Ask that question and you might get answers like George Washington or Abraham Lincoln or maybe Thomas Jefferson.

But Lawrence Reed, who heads up an American think tank known as the Foundation for Economic Education, would have a different answer.

I recently heard Reed deliver a speech at a conference in Michigan where he made the case that America’s best all time president was actually Grover Cleveland.

My first reaction on hearing that was, Grover who?

And then my American history class from high school kicked in. Grover Cleveland, I recalled, is the answer to a trivia question: he is the only president in American history to serve two non-consecutive terms.

He served as America’s president from 1885–1889 and then again from1893–1897. But that’s not what Reed liked about Cleveland. It turns out Cleveland was one of America’s most honest presidents and also one of its most principled believers in economic freedom.

His honesty, in fact, was well known to Cleveland’s contemporaries.

An editorial in the New York World which endorsed Cleveland for the presidency in 1884, gave four reasons to support him: “1. He’s an honest man. 2. He’s an honest man. 3. He’s an honest man. 4. He’s an honest man.”

And it was this honesty which formed the foundation for his political convictions.

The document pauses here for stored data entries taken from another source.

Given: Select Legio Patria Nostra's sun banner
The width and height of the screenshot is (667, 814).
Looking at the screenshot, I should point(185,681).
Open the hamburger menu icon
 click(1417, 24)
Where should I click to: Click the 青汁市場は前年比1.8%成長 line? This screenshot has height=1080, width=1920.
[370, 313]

As Reed noted, Cleveland felt it dishonest for “the government to spend more than it had and send its bills to future generations.

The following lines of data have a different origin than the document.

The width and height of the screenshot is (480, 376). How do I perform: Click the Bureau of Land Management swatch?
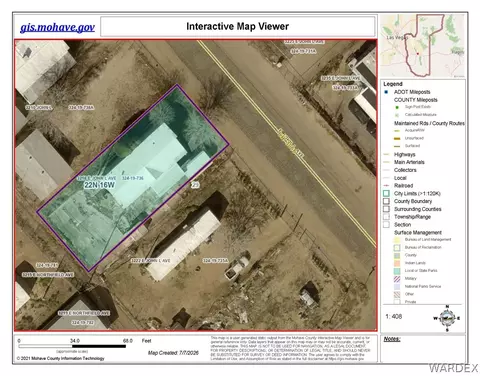click(x=397, y=240)
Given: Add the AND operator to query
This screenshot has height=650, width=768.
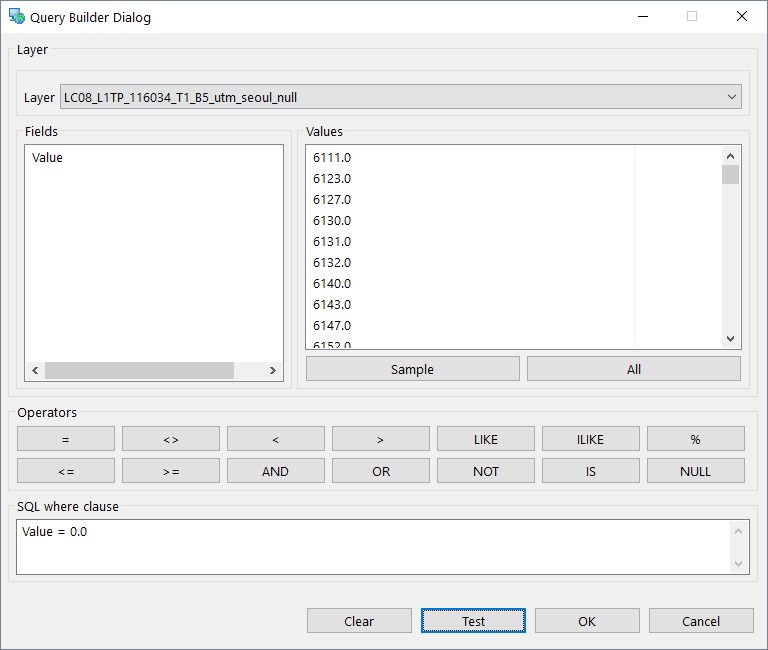Looking at the screenshot, I should tap(275, 471).
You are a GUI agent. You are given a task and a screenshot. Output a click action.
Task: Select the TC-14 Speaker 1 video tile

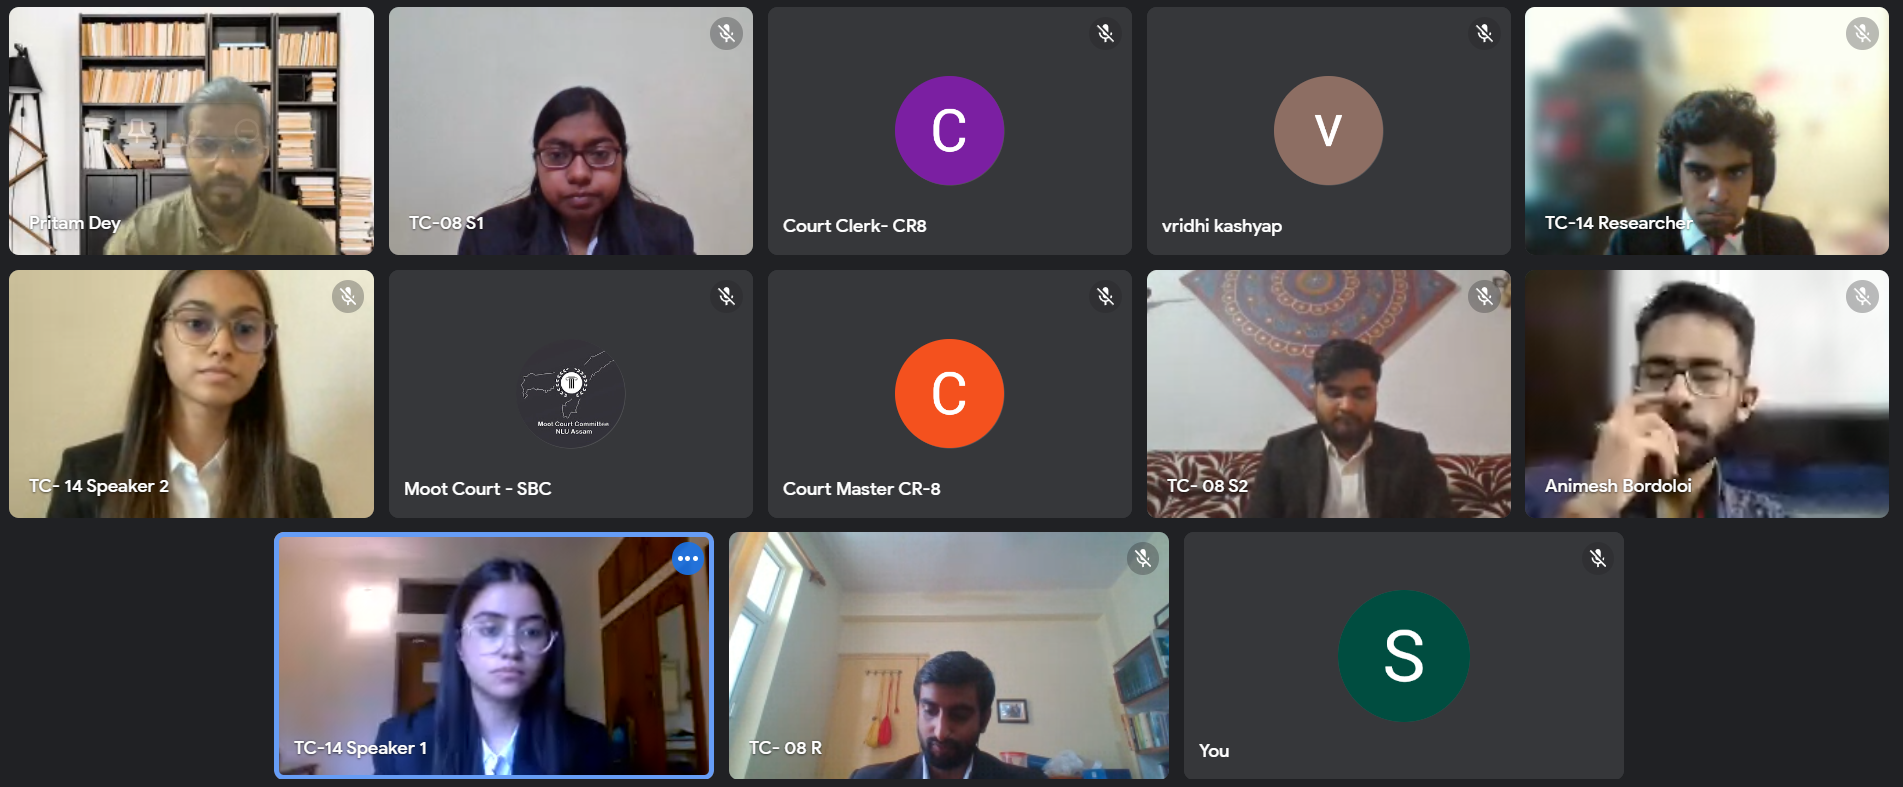pos(494,656)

So he always worked to produce a balanced budget. He even felt it was dishonest for government to run a large surplus — ‘ruthless extortion,’ he called it — because it was a sign that government had taken more from the people than it needed.

 And it was dishonest, he felt, for government to think it could spend money better than the people who first earned it.

That’s why Cleveland was also opposed to high tariffs. In his view it was dishonest for the government to promote an economic policy that harmed consumers and which bestowed special privileges to politically-connected business leaders.

And so determined was Cleveland to control government spending that he vetoed twice as many bills as all previous 21 presidents combined. Sometimes that forced him to make tough decisions. In 1887, for instance, he vetoed a bill to provide $10,000 in relief to Texas farmers whose crops had been wiped out by drought.

To justify this decision Cleveland declared, “I can find no warrant for such an appropriation in the Constitution; and I do not believe that the power and duty of the General Government ought to be extended to the relief of individual suffering which is in no manner properly related to the public service or benefit. A prevalent tendency to disregard the limited mission of this power and duty should, I think, be steadily resisted, to the end that the lesson should be constantly enforced that, though the people support the Government, the Government should not support the people." 

Grover believed private charities, not government, should support the people. And, indeed, in this case that’s what happened. A newspaper appealed to its readers and raised the $10,000 to help the Texas farmers buy new seed. Of course, being honest and principled and keeping government small doesn’t make for exciting history, which is perhaps why Cleveland is largely forgotten today. And that’s too bad.

Certainly America, and for that matter Canada, could use a politician like Cleveland who put principle and conviction ahead of political gain.

2 comments:

Unknown said...

Well, he wasn't completely honest. On July 1 1893 he was on a yacht off of Long Island where doctors removed parts of his upper jaw and hard palate to remove cancerous growths.

The president covered the surgery up by saying that he had two teeth removed. The real story wasn't revealed until 1917.

Unknown said...

Pres. Grover Cleveland; Did you know that his Summer White House was at Paul Smiths, N.Y. His cottage is restored and on display as a heritage site at Paul Smiths College, Paul Smiths, N.Y. where he stayed every summer as President of the U.S. Paul Smiths College is a famous Hotel & Restaurant and Forestry College plus Arts they own 14,000 acres on several lakes in the area.